# Help with tx. of Fish Fungus (Saprolegnia)



## Doktordet (Sep 22, 2006)

My P tank seems to have been invaded by a very stubborn strain of Saprolegnia. I have already lost 2 to it. Its been about a week and a half now. Current treatment consists of aquarium salt, temperature of about 82F, and a powdered medicine with malachite green + antibiotic (sorry, i dont have the box infront of me and I forgot what its called). I dont have a test kit as of the moment so I cannot give further details on the water chemistry. But it seems that the fungus isnt abating. Seems the medicine I have been giving isnt doing its job. Any suggestions would be appreciated. I cannot afford to lose more fish. Thanks.


----------



## AKSkirmish (Jun 24, 2005)

Read over this if you have not already.......

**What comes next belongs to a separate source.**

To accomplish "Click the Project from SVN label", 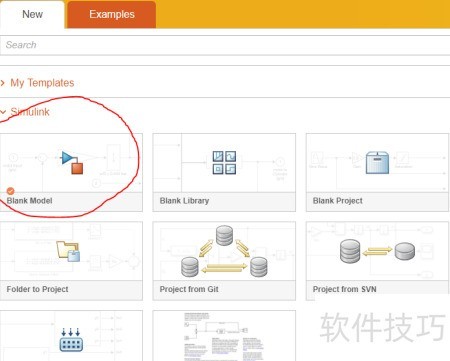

http://hmsc.oregonstate.edu/classes/MB492/...saprolegnia.htm


----------



## Piranha Guru (Nov 24, 2005)

Malachite green is toxic to piranhas...that may be part of the problem. Try MarOxy and if needed, I believe you can mix it with Maracyn 1, Maracyn 2, or Maracyn plus, but can't find anything on it at the moment.


----------



## Doktordet (Sep 22, 2006)

thanks for chiming in guys. I will be doing a 50% water change in the morning and run activated carbon in the filters to remove the medicine. Bioteach, I will try out those meds or whatever among those are available in my LFS.


----------



## Dr. Giggles (Oct 18, 2003)

Oxidizers such as Maroxy or Potassium Permanganate will do well however it is critical you treat as directed. If you try an oxidizer and you sense that you od'd the dosage by watching the fishes movements you can neutralize the affects of the oxidizer by dropping in a little hydrogen peroxide in the tank.


----------



## Doktordet (Sep 22, 2006)

Thanks Doc. Im on my way to the LFS to grab some meds. Did the 50% water change this morning. Piraya is really in bad shape.


----------



## Doktordet (Sep 22, 2006)

Update:

So I changed the water, put ammo lock and aquarium salt. also put in API stress coat. The piraya now looks better than it was the other day but still not eating. all the other pygos have a few lesions from the saprolegniasis, but are swimming quite well and appetite is normal. I fed them sparingly this morning and all but the piraya ate well.


----------



## Doktordet (Sep 22, 2006)

Update:

Piraya is still alive. Lesions are healing up nicely. Sorry...no before or after pics. Camera is history. Other fish in tank has not shown any recent infections. Previous saprolegniasis had cleared on them. Piraya began eating 2 days ago - albeit sparingly. Really lost a lot of weight. Continuing to manage with 30% water changes, aquarium salt, and temperature at 82 F.


----------



## philbert (Mar 8, 2007)

what meds did u end up using that you think worked?


----------



## Doktordet (Sep 22, 2006)

Melafix - if you consider that a medicine. I view Melafix more as a health supplement rather than a serious medicine. I decided not to use any after seeing that the fishes' condition seemed to worsen with the API Fungus Cure. I did the massive water change, temp up to 82 F, added aquarium salt, and Melafix.


----------



## Doktordet (Sep 22, 2006)

Okay, so here are some photos of the fish which got hit with the saprolegniasis. Looks like everything has cleared going into its second straight week with no recurrence or signs of symptoms...


----------



## Dr. Giggles (Oct 18, 2003)

Beautiful fish man, glad things worked out for you.


----------



## Doktordet (Sep 22, 2006)

thanks Doc. I thought the piraya was a goner. *whew*.


----------